Against Degradation
In today's (Thursday) El Nacional, the poet Joaquin Marta Sosa has an essay in the editorial section of the paper, entitled "Contra la degradacion" (Against Degradation). Some excerpts:
"I think that the politics of liquidating one's enemy without a second thought (whatever the enemy's nature might be) are the serpent of the fascist, stalinist egg, and they are also reactionary.
Finally, I notice that the one similarity between Bush and Chavez is that both of them take the laurels for having produced the most terrible increase of people in poverty. With Bush, 1.7 million in the past year; with Chavez, 2.3 million. They can both give each other a heartless handshake in honor of this unprecedented flowering of poverty."
"And I read the Romanian Adam Boder, jailed early on by a self-centered, repressive and 'leftist and revolutionary' regime.

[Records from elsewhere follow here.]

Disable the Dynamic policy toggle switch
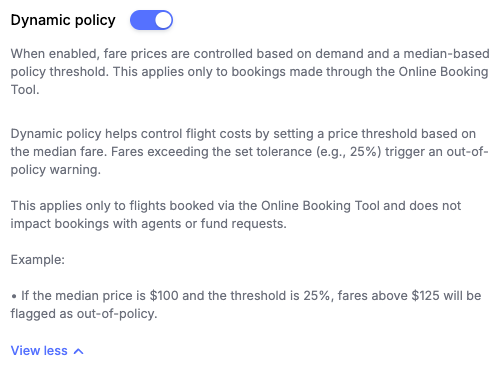 151,20
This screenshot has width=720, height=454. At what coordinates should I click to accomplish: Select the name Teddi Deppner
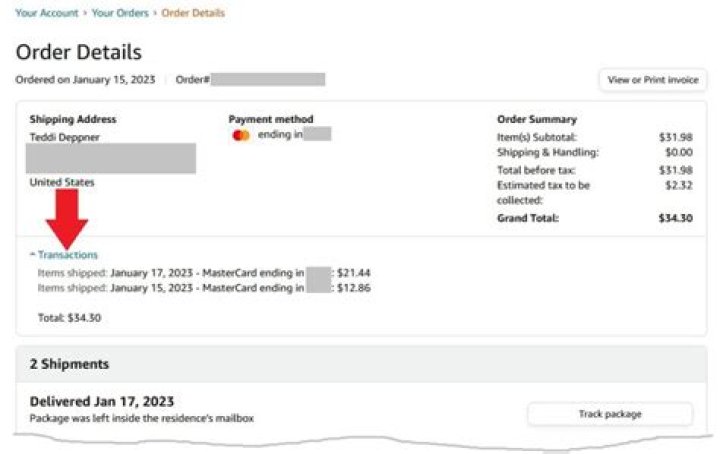[65, 137]
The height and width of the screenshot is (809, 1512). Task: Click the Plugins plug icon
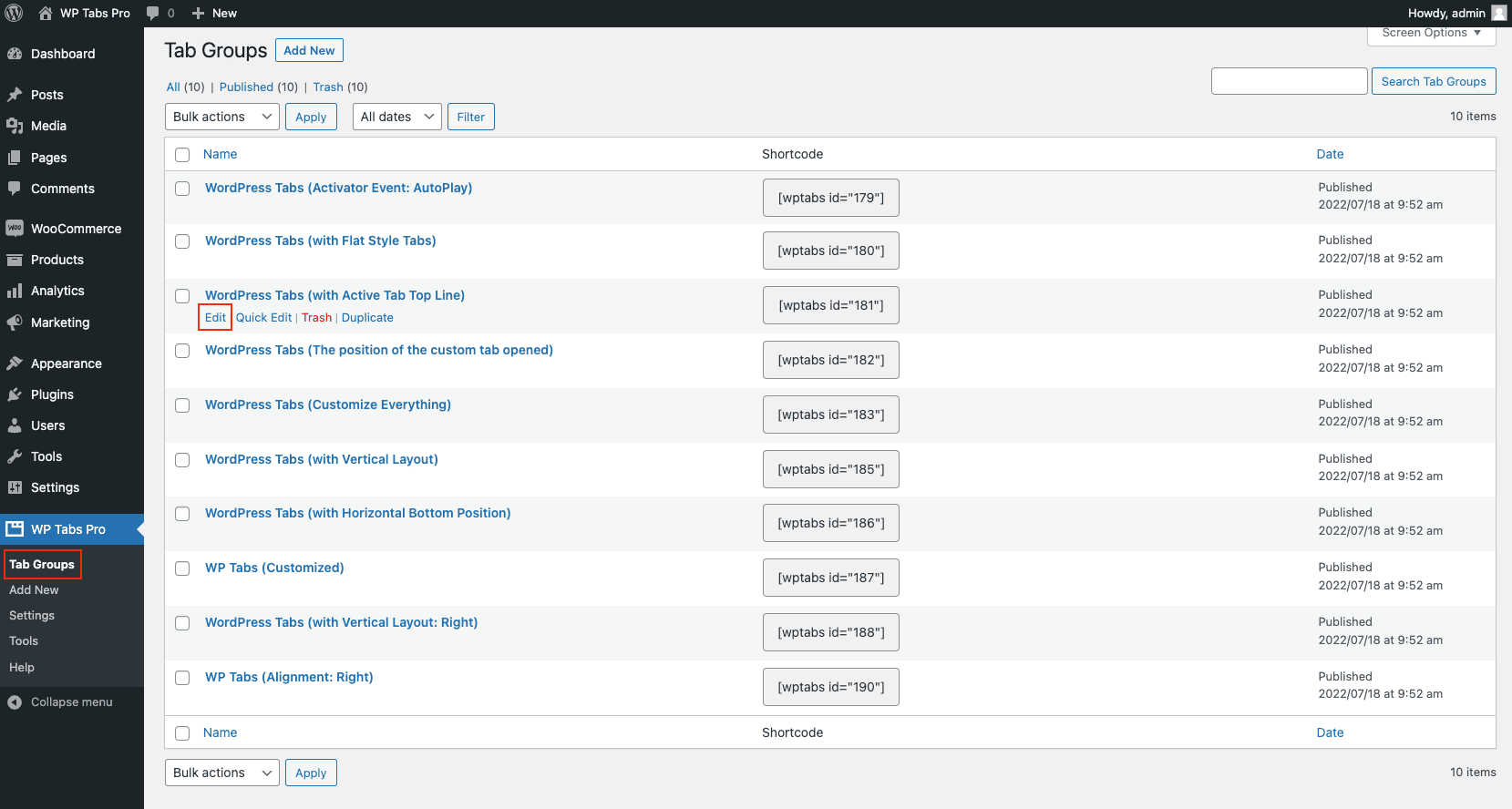click(x=15, y=394)
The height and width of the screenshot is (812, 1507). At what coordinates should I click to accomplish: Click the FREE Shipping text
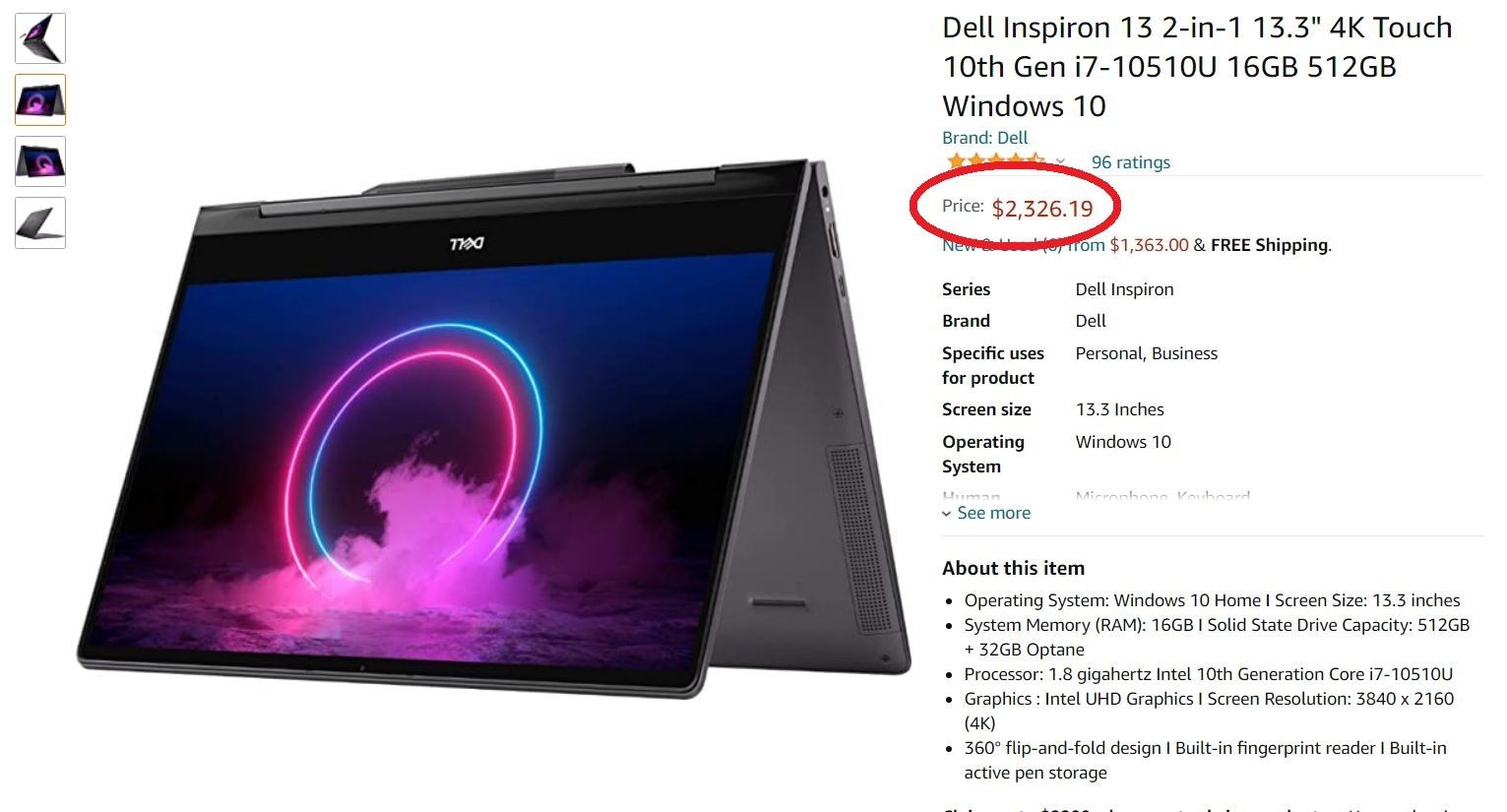point(1269,245)
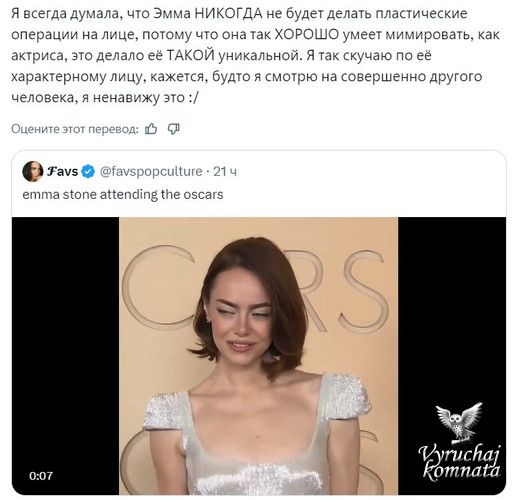Image resolution: width=520 pixels, height=500 pixels.
Task: Click the blue verified badge next to Favs
Action: pyautogui.click(x=88, y=171)
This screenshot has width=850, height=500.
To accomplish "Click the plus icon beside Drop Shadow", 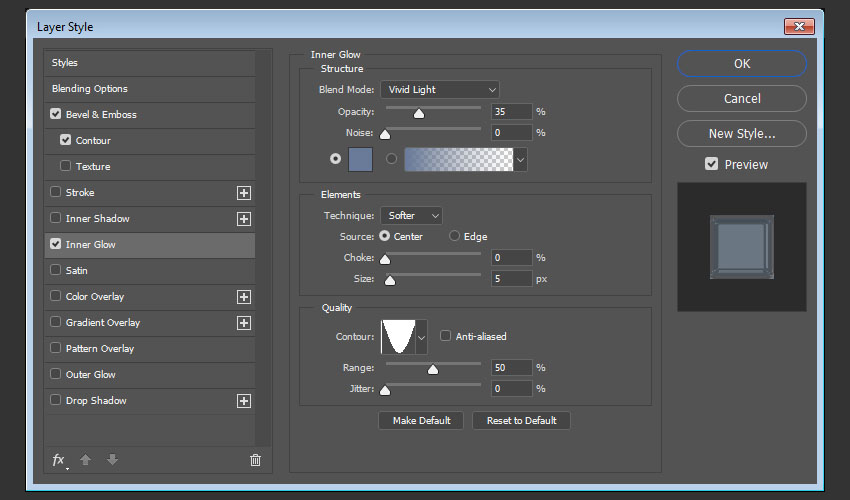I will tap(243, 401).
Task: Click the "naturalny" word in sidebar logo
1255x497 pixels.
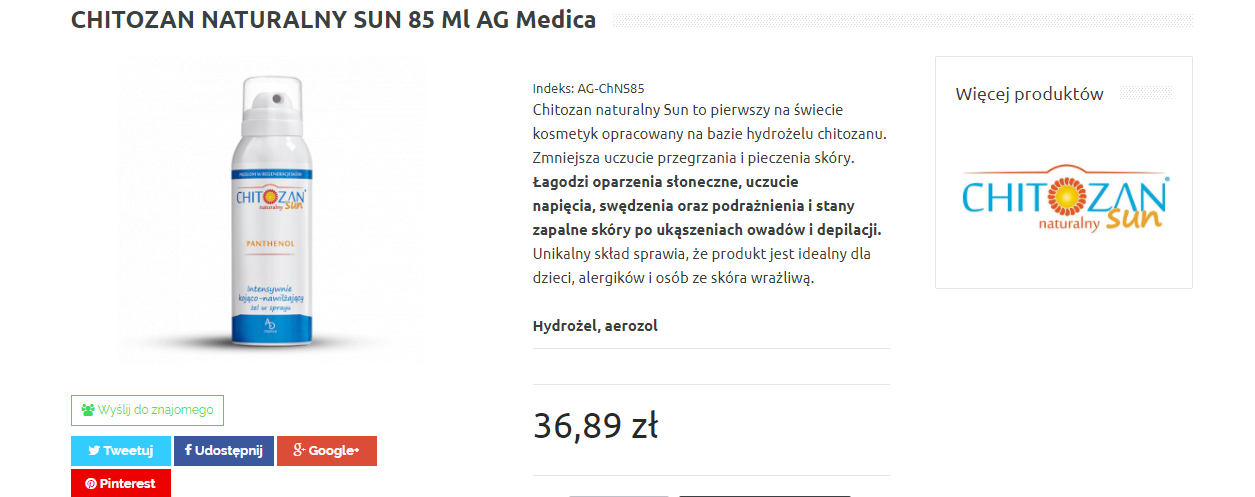Action: tap(1069, 224)
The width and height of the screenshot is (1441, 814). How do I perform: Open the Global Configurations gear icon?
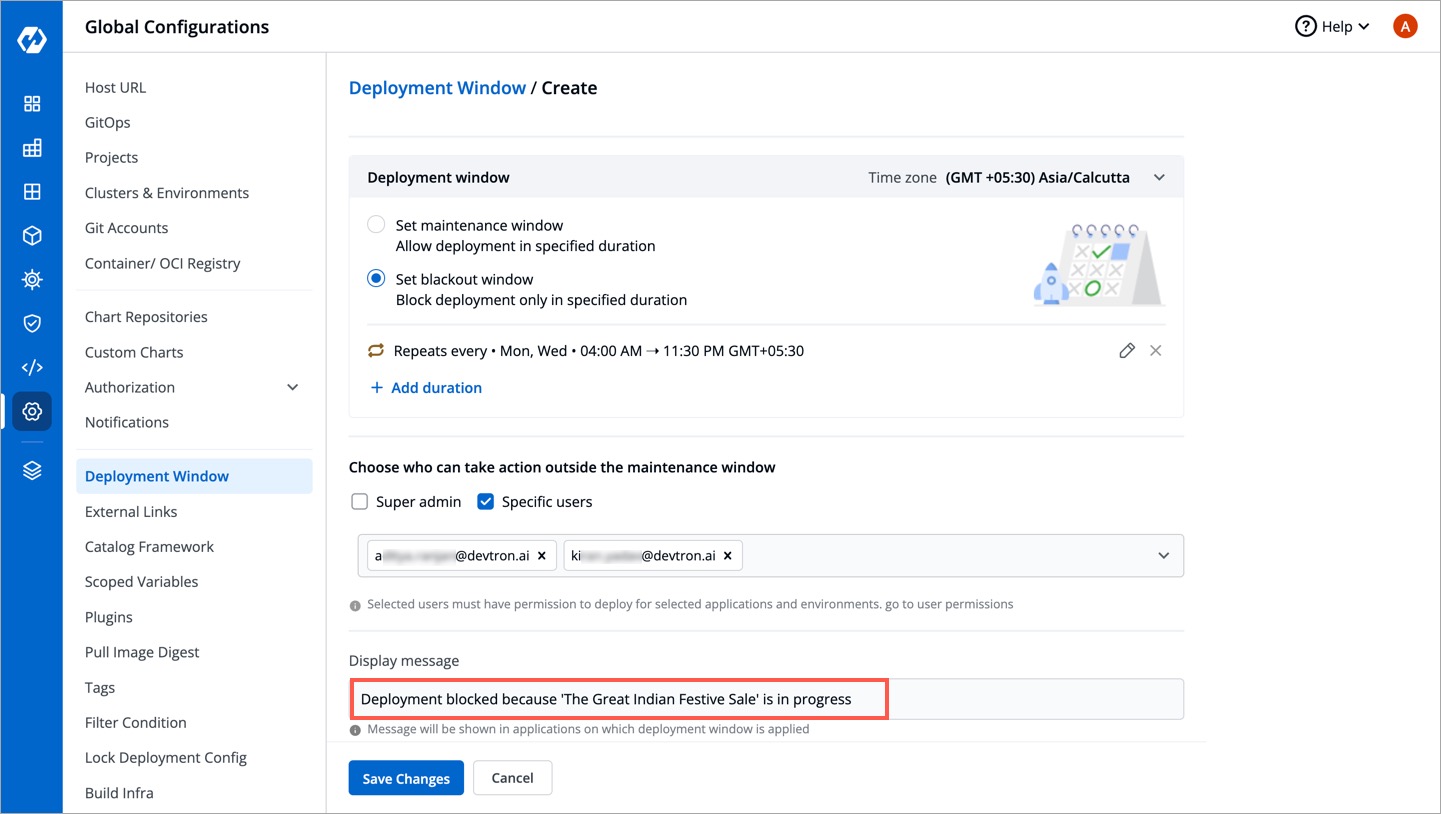click(x=32, y=411)
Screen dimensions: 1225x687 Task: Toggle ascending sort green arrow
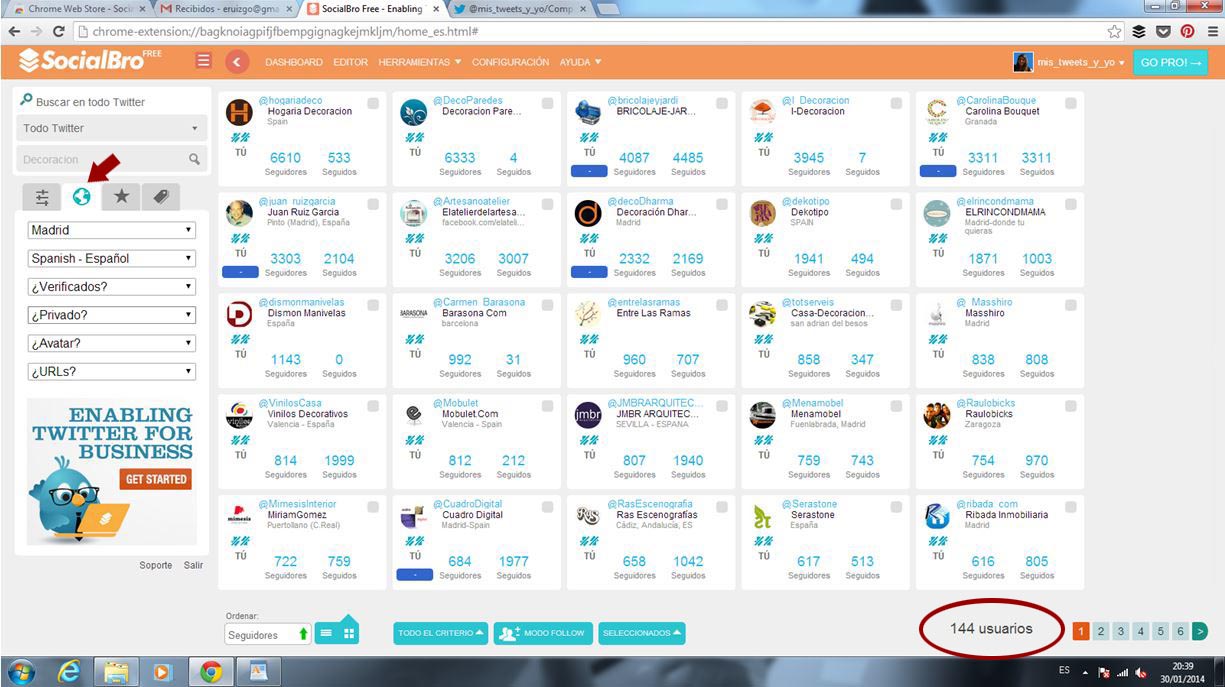[x=303, y=634]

He writes that 'those regimes harm a people in such a terrible manner by getting them used to a primitive and meaningless existence, by producing helpless people who cannot determine their own destiny, and whose only action is resignation or uncondicional surrender.'"
"The conversation with my acquaintance ended when I said to him, 'this is the most reactionary and retrograde government that I have ever seen and we have no option but to prevent it from ransacking our present and future.' After three seconds of silence he answered, 'you're right.' Well then, the referendum, I say now, is not a means of escaping Chavismo but instead it is a means of stopping another retrograde revolution from ruining another country and its people."